Ten years after the original four towers were completed, there have been many new commercial office towers added to the Toronto skyline. The City has seen millions of square feet of office space achieve sustainability certifications. Naturally, we would think that tenants had continued to demand increased performance for sustainability over the past decade. Though that is somewhat true, the real pressure to push sustainability performance is now from investors. Over the past ten years, investors have started to see more regulations applied to them for emissions and their climate exposure risk. They have seen the popularity of programs like the Global Real Estate Sustainability Benchmark that guides the portfolio of assets for their sustainability performance, and can also increase and create competition among investors.

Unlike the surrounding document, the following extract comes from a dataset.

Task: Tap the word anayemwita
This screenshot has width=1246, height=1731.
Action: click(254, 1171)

More and more investors are committing to reducing their emissions to comply with the Paris Accord , which is driving buildings to figure out ways to reduce energy consumption on a larger scale. The idea of fuel switching or pursuing a new HVAC system a decade ago would have been unheard of; today, these conversations are starting to happen as a result of conscious investors who are looking for ways to reduce emissions to meet their corporate commitments.

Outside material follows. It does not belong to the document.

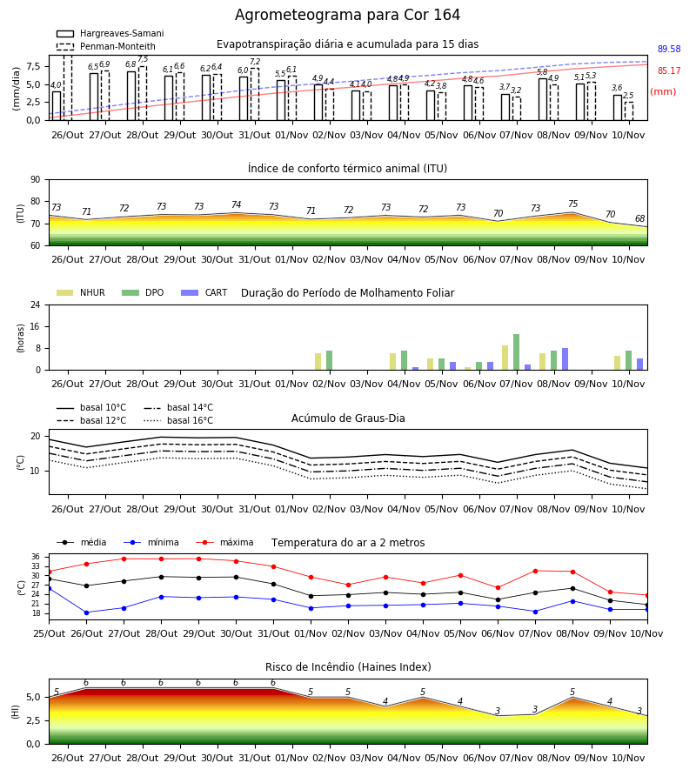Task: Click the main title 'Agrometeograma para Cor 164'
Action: click(x=347, y=15)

Why does this change matter, and why is it a good thing? Investors being the driving force, rather than tenants, is beneficial to us as a society to meet the climate emergency challenge. Investors make financial decisions that have a huge influence on the quantity of emissions we produce. When we look at the major sources of emissions, there are a couple of big culprits: steel production, agriculture, cement production and electricity generation. While individual consumers do have some influence on our choices (a good example is buying an electric vehicle), the largest culprits of greenhouse gas emissions are generally out of an individual’s control. As Bill Gates says in his new book, How to Avoid a Climate Disaster, “people don’t buy steel, corporations do.” If we want to change and innovate how steel is made along with other large sources of emissions then corporations need to be held accountable. In the next ten years, buildings are going to see a lot of pressure to find ways to cut emissions to meet our climate change goals, which will be particularly challenging for older buildings.
These days I worry more about our investors’ climate change commitments and what they mean for our buildings versus what our tenants will request. The next ten years will present a lot of challenges. However, those challenges will push us to exceed the industry benchmarks of today, to meet the increased investor demands, and embrace innovation at a new level.